Assignment 1 ▸ In the article on deep transformation, who developed and popularized the Integral Model?
Assignment 2 ▸ List the examples of developmental lines given in the article on deep transformation.
Assignment 3 ▸ Continue the article on deep transformation from its final sentence.

Supplied passage ▸
== == ==
Emptiness is empty of inherent existence.  In other words, it can be equated with the ground of Being.  Everything that exists in the sense of standing out from the ground of Being is an object to awareness which is pure subject.  You can compare this state to what was happening before the big bang.  There was nothingness in the sense of pure potential and pure awareness.  There were no things, therefore, you wouldn’t be able to make dualistic distinctions.

By: Patrick Goonan

In the first article of this series I talked about an unconditional attitude of friendliness toward yourself as a condition for deep transformation.  In the second, I talked about skillful means, gave some examples and spoke  about working with our past conditioning.  In this last post in the series, I will talk more about working on all levels of your being and across various life domains together in order to increase the probability of a transformation taking place.  If you haven’t read the other two articles, you can go back to my blog and read them first.  I recommend doing this to get maximum benefit from this more complex discussion and in-depth discussion.

In Part 2, I mentioned that in order to move up a level along a line of development you need to first disidentify from the level you are at and then identify with the new higher level. In other words, you have to transcend, then include the lower level as you move up.   As I explained earlier, you will have to pass through a transitional period of discomfort because you have separated from a lower level, but haven’t fully stablized the next level as part of self or your identity.  In other words, this desert period may provoke anxiety because it will seem to threaten your ego.  This point is very important and the attitudes I discussed in Part 1 of the series will help you cope with the discomfort.

This going up in steps is called a stage conception of development and you can talk about the upward path as a developmental line.  Some examples of developmental lines are cognitive, emotional, social and spiritual.  I also talked about conditioning and how to work with it in this series.  Besides reading this earlier post, I suggest looking at the 3-2-1 shadow process video also posted on my blog.  You may also find other useful material under other various categories on my blog.

Here in Part 3, I want to elaborate on a helpful map of reality that is particularly suited for personal growth.  This model is known as the Integral Model and was developed and popularized by Ken Wilber.  I believe it’s a an excellent map of the territory of deep change because it includes all the irreducible aspects of reality inherent to the human conditon.  In other words, it looks at the interior of things (e.g. your own thought process, feeling life, etc.) and the exterior (your body, observable effects in the world).  It also considers interactions between individuals and single objects, which is to say the collective aspects and the emergent properties of  systems.
== == ==
Supplied data ▸
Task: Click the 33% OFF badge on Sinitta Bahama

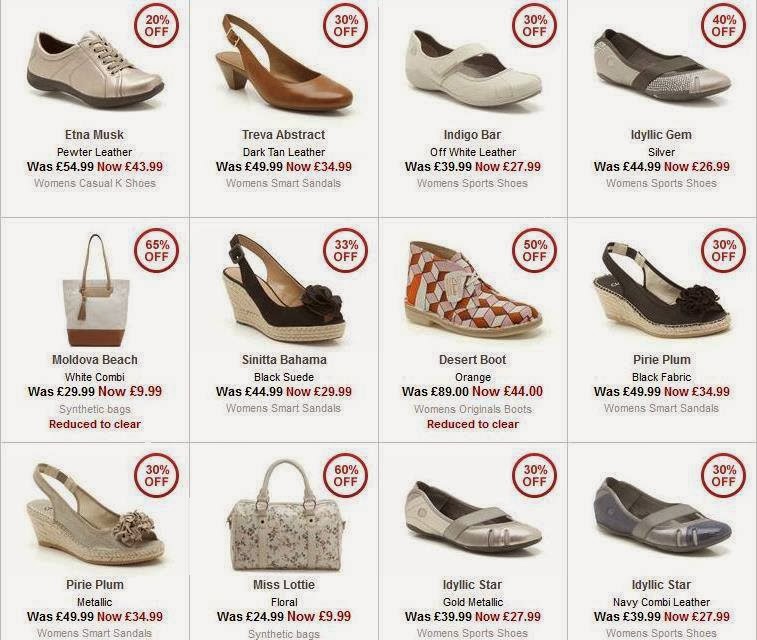Action: (345, 250)
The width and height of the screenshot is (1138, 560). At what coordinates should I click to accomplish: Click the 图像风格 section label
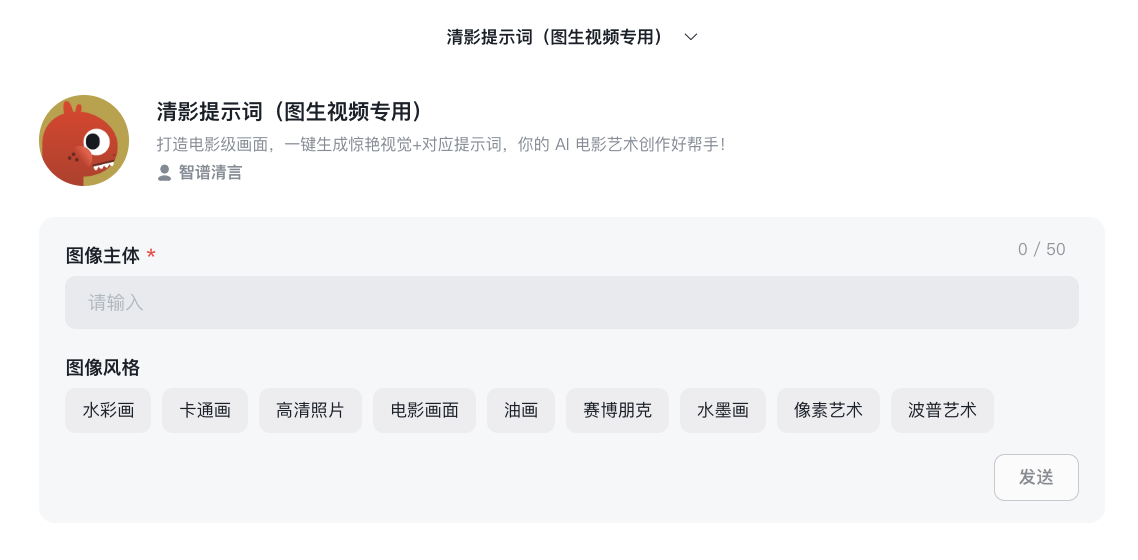coord(102,368)
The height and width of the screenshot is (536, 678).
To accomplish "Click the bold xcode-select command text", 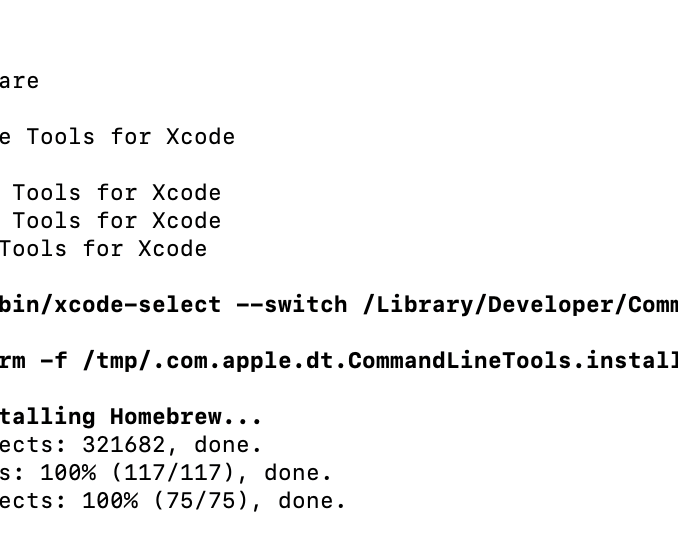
== == ==
Response box 1 ▸ Ken Wilber

Response box 2 ▸ Cognitive, emotional, social, spiritual

Response box 3 ▸
Emergent properties can’t be explained away in terms of just looking at the parts that make up a whole.  Two good examples are life and intelligence.  You can’t explain life completely by just considering the large molecules that constitute a living organism.  Similarly, you can’t explain consciousness and intelligence in terms of the sum of physical structures that make up the brain or the electrical impulses occurring within it.

In simpler terms, the Integral Model takes into consideration individuals and how they interact in collectives such as a group, organization or society.  The model also assumes that collectives have interiors and emergent properties.  For example, a society has shared values, beliefs and other qualities that can’t be observed via the sense or their extensions.  Also, a collective has  emergent qualities that can’t be explained in terms of the sum of the parts.

It is easier to understand this model if you can see it visually.  Here is a simplified diagram that will help you grasp the points I have made so far.  Notice, the horizontal axis separates the individual dimension from the collective and the vertical axis separates the interior from the exterior.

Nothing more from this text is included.